The pageant, an annual event that began in the early 1950s, connects the large and widely dispersed Lebanese diaspora with each other and their country.
Miss Lebanon USA pageant is about more than beauty
DEARBORN, MICHIGAN // When it finally came, the coronation of Miss Lebanon Emigrants USA, 2012, was greeted with applause that bordered on relief.
Pascal Abi-Samra, a 24-year-old Pennsylvanian, had certainly been made to wait. The result was not announced until after midnight. The pageant last week had started a very fashionable hour-and-a-half late, perhaps unavoidable for an event that featured a former Miss Universe, a Lebanese cabinet minister and a man called Fifi.
But then the pageant was always about far more than just beauty. A portion of the US$150-a-head (Dh551) ticket sales will go to The Children's Cancer Centre in Beirut, an affiliate of the St Jude's Children's Research Hospital.
It also provided an opportunity for the community to network.
Overwhelmingly that meant the local expatriate Lebanese community, which makes up the bulk of Dearborn's large Arab population. But it was by no means confined to it.
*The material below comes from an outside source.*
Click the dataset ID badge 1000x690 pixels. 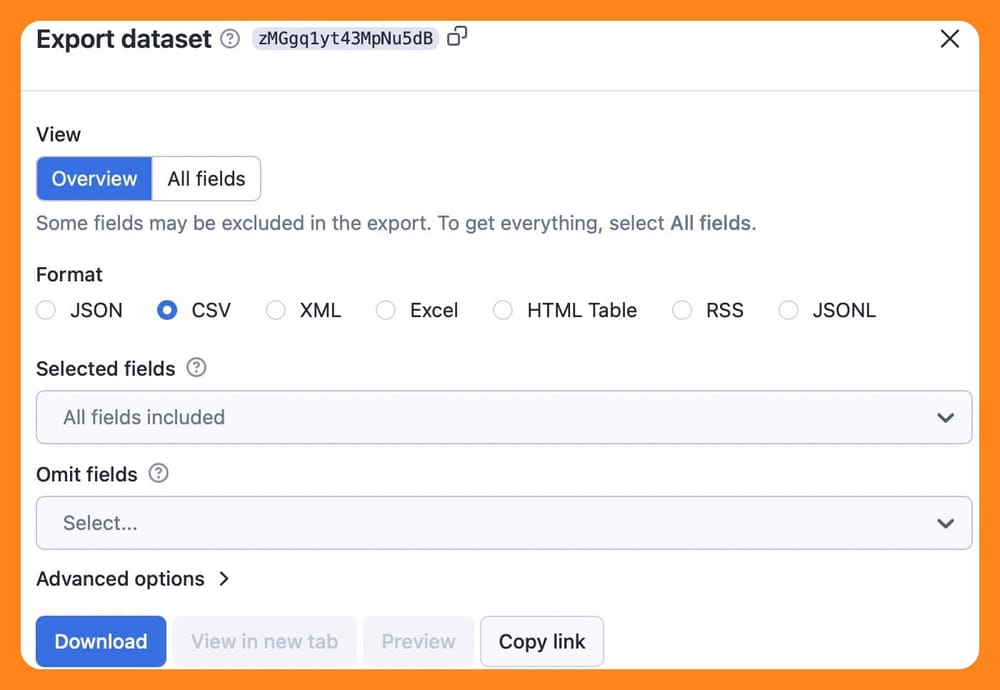pos(344,39)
A measure of the political importance of the Arab population in Michigan was the attendance of two of three Democratic judges running for seats on the state's Supreme Court in November.
The pageant, an annual event that began in the early 1950s, connects the large and widely dispersed Lebanese diaspora with each other and their country, something the pageant is very proud of, according to Joumana Kayrouz, the president of this year's US leg of the Miss Lebanon Emigrants competition.
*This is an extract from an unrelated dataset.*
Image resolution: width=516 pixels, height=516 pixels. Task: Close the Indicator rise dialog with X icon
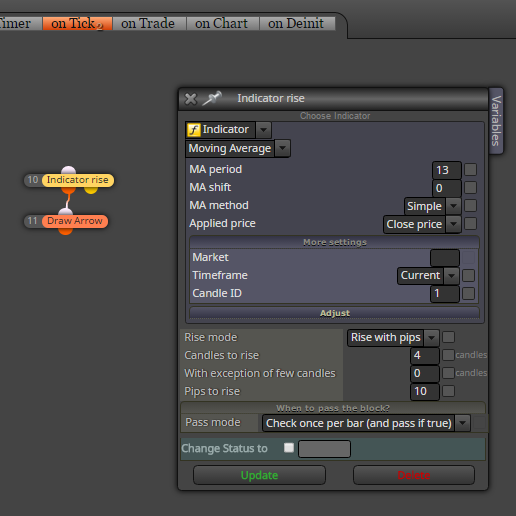(191, 99)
Sponsored in part by Lebanon's ministry of tourism, the Miss Lebanon Emigrants contest brings together young Lebanese expatriate women from 36 countries for a final competition in Dhour Shweir, in central Lebanon.
"This is an excellent opportunity for the girls to connect with their Lebanese heritage," said Ms Kayrouz.
A personal injury lawyer and a local celebrity due in part to her ubiquitous presence on billboards across the Detroit area, Ms Kayrouz said one of the key challenges emigrants faced was finding a balance between their heritage and the identity of their new homelands.
She came to the United States 24 years ago and said that balance was rarely struck in Dearborn, where people tended either "to live back home in their minds", or "reject" their heritage completely.
A beauty pageant, she said in an interview before the event, was just one way to assert an identity that can straddle both home and exile.
Fady Abboud, Lebanon's minister of tourism, placed the crown on Ms Abi-Samra's head. In a short speech, he was careful to emphasise that "Lebanon is for all people and all religions. It is above all a beautiful country and safe for tourists."
There was no mention of the recent troubles in Lebanon, where nine people were killed this month in sectarian violence that appeared to have spilt over from Syria. None of the 14 contestants from six US states was asked about Lebanon's political situation in the question segment of the competition, the "toughest part", according to the master of ceremonies, Ali Faris.
Ms Abi-Samra was asked what she thought was the biggest challenge facing today's youth. She said: "I think it is working really hard and succeeding in whatever you want to do."
It was enough to impress the judges, who included Georgina Rizk, Lebanon's first Miss Universe. Ms Abi-Samra can now look forward to a year of adventure in Lebanon, where she will compete for the global crown, as well as spend a fully paid semester at one of the universities in Beirut.
She may hope for more glory. Former contestants have gone on to find wider fame. Rima Fakih of Dearborn won the Miss Lebanon Emigrants title in 2008. She became Miss USA in 2010, causing controversy in a Shiite community that objected to her appearing in a bikini on stage.
The girls here also appeared in bikinis, though they appeared undaunted by any potential controversy. Tiffany Shebli, 19, a University of Michigan at Dearborn student, who was named that evening's Miss Personality, said some of her colleagues at the Arab Students' Union had suggested it might be "aib" - shameful - to appear in a bikini on stage.
"Come on. It's 2012. In Lebanon, there are girls wearing bikinis walking down the street," she said before the competition and ahead of being prepared by the New York-based Lebanese make-up artist, Fifi.